**SHORT PROBLEM**
Extend the passage below about simulating a two-band topological insulator with a driven qubit, picking up right after its last sentence.

**EXCERPTED PASSAGE**
◇ ◇ ◇

Next, we consider the Hamiltonian of a two-band TI in the AIII chiral-unitary class,51,52 $$H = \mathop {\sum}\nolimits_k {\mathrm{\Psi }}_k^\dagger H_k{\mathrm{\Psi }}_k$$, in the spinor representation $${\mathrm{\Psi }}_k = \left( {\hat a_k,\hat b_k} \right)^{\mathrm{t}}$$ where $$\hat a_k$$ and $$\hat b_k$$ stands for two species of fermionic operators. The one-particle Hamiltonian is

$$\begin{array}{l}H_k = \frac{{G_k}}{2}{\boldsymbol{n}}_k \cdot \sigma ,\\ {\boldsymbol{n}}_k = \frac{2}{{G_k}}\left( {{\mathrm{sin}}\,k,0,M + {\mathrm{cos}}\,k} \right),\\ G_k = 2\sqrt {1 + M^2 + 2M\,{\mathrm{cos}}\,k} .\end{array}$$
(3)

where G k represents the actual gap between the valence and conduction bands in the TI, and n k is a unit vector called winding vector.35 We now map the crystalline momentum k of the TI1,2,3 to a tunable time-dependent paramenter θ of the quantum simulator. When invoking the rotating wave approximation this model also describes, e.g., the dynamics of a driven transmon qubit.14,16 The detuning $${\mathrm{\Delta }} = 2\left( {{\mathrm{cos}}\,\theta + M} \right)$$ between qubit and drive is parametrized in terms of θ and a hopping amplitude M, whereas the coupling strength between the qubit and the incident microwave field is given by $${\mathrm{\Omega }} = 2\,{\mathrm{sin}}\,\theta$$.

The non-trivial topology of pure quantum states (r {0, 1}) of this class of topological materials can be witnessed by the winding number. This is defined as the angle swept out by n θ as θ varies from 0 to 2π, namely,

$$\omega _1: = \frac{1}{{2\pi }}{\oint} \left( {\frac{{\partial _\theta n_\theta ^x}}{{n_\theta ^z}}} \right)d\theta .$$
(4)

Then, using Eqs. (3) and (4), the system is topological (ω1 = 1) when the hopping amplitude is less than unity (M < 1) and trivial (ω1 = 0) if M > 1. In fact, the topological phase diagram coincides with the one given by the Berry phase acquired by the “ground” state $$\left| 0 \right\rangle _\theta$$ (or the “excited” state $$\left| 1 \right\rangle _\theta$$) of Hamiltonian (3) when θ varies from 0 to 2π, (see Supplementary Note 2).

The computation of the unitary US in Eq. (2) for a transportation in time of θ according to the Hamiltonian (3) yields

$$U_{\mathrm{S}}(t) = {\mathrm{e}}^{ - {\mathrm{i}}{\int}_0^t h\left( {t^{\prime}} \right)dt^{\prime}{\boldsymbol{\sigma }}_y},$$
(5)

◇ ◇ ◇

**DATA LINES**
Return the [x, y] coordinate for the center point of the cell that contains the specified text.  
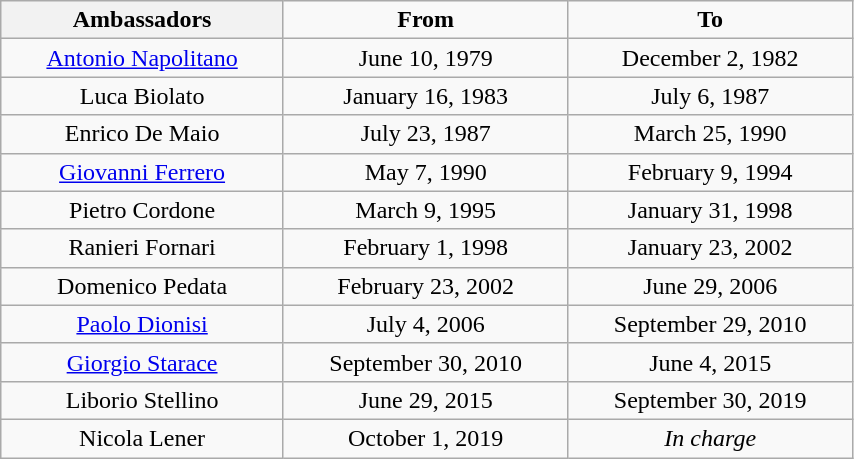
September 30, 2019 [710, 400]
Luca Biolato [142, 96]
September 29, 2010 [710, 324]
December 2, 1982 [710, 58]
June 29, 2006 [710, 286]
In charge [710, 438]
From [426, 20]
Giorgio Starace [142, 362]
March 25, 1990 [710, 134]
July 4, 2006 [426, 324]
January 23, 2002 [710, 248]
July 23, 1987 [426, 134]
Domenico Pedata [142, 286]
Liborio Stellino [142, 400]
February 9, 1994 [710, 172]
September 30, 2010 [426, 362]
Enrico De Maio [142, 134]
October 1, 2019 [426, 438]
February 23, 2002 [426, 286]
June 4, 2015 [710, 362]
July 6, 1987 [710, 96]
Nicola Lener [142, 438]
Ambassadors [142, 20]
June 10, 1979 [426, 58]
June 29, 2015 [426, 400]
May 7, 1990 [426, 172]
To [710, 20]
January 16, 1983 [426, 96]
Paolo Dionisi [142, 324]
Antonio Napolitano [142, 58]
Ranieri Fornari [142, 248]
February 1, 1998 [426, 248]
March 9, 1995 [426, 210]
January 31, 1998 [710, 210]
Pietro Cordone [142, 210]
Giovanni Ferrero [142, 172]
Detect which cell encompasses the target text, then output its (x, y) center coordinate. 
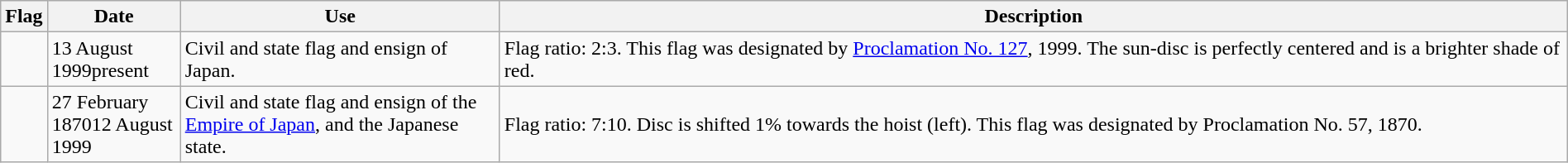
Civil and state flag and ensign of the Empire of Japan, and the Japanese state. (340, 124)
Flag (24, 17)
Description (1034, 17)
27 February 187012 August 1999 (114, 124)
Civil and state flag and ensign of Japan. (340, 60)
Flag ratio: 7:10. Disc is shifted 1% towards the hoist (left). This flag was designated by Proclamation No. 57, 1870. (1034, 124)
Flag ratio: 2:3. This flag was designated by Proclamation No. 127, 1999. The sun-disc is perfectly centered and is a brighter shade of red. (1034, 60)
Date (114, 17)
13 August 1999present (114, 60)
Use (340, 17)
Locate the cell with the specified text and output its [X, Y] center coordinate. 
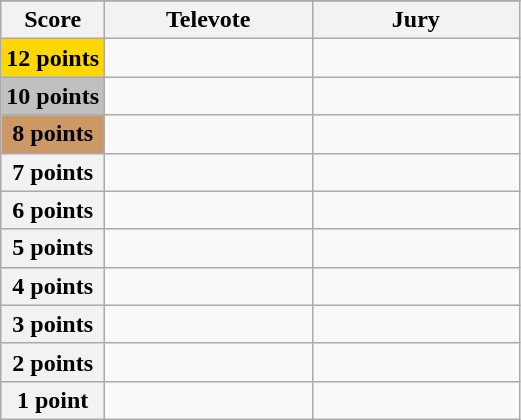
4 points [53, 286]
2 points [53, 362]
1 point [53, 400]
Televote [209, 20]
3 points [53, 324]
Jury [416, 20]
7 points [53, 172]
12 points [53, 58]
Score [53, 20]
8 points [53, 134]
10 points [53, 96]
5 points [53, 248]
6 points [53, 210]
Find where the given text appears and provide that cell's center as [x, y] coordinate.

◇ ◇ ◇

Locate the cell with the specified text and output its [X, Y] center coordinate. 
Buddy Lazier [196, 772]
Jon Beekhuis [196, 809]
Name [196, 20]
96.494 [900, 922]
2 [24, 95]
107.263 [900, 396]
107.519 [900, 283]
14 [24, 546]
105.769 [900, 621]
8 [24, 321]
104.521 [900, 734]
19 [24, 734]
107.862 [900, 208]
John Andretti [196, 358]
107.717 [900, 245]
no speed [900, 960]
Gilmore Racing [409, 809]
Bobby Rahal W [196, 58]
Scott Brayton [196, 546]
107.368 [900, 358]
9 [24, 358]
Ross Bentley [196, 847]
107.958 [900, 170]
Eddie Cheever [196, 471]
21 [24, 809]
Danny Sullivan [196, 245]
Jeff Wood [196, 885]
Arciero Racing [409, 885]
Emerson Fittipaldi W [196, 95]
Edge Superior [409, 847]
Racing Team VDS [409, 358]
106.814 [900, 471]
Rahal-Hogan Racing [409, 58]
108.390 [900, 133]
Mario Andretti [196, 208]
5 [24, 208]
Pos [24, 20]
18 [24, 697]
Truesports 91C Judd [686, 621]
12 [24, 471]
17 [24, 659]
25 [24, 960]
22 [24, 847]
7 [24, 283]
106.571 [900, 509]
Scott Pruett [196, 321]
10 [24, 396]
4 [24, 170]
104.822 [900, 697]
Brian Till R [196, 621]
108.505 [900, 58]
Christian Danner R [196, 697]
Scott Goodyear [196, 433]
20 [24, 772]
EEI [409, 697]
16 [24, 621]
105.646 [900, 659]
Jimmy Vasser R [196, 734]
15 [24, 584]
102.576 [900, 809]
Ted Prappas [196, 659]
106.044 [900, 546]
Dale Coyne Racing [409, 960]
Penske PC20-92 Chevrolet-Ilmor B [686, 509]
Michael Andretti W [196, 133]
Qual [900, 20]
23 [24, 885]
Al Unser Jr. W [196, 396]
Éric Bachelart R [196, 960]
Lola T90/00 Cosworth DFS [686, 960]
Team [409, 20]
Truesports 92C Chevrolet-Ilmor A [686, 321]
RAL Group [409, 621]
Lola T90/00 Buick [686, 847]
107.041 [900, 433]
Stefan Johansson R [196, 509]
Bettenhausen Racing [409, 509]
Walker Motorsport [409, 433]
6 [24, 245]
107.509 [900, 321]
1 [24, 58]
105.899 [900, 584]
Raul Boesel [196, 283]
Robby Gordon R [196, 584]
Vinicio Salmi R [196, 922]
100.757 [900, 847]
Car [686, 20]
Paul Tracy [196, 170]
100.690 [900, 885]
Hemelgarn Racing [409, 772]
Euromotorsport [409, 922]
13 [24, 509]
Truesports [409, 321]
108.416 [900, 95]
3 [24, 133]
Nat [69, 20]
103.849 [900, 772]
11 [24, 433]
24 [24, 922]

◇ ◇ ◇

**OUTPUT FOR THIS EXERCISE**
with $$h(t): = \frac{{\partial _tn_t^x}}{{2n_t^z}}$$. This implements the eigenstate transport $$\left| {1_{\theta (t)}} \right\rangle = U_{\mathrm{S}}(t)\left| 1 \right\rangle$$ and $$\left| {0_{\theta (t)}} \right\rangle = U_{\mathrm{S}}(t)\left| 0 \right\rangle$$. In addition, we can consider a similar form for the unitary UA in Eq. (2),

$$U_{\mathrm{A}}(t) = \left[ {U_{\mathrm{S}}(t)} \right]^{p_a} = {\mathrm{e}}^{ - {\mathrm{i}}{\int}_0^t p_ah(t^{\prime})dt^{\prime}{\boldsymbol{\sigma }}_y},$$
(6)

where the parameter pa [0, 1] is defined as an ancillary “weight”. We find that the Uhlmann parallel transport condition is satisfied for $$p_a = p_r: = 2\sqrt {r(1 - r)}$$. The detailed technical derivation is provided in Supplementary Notes 1 and 2.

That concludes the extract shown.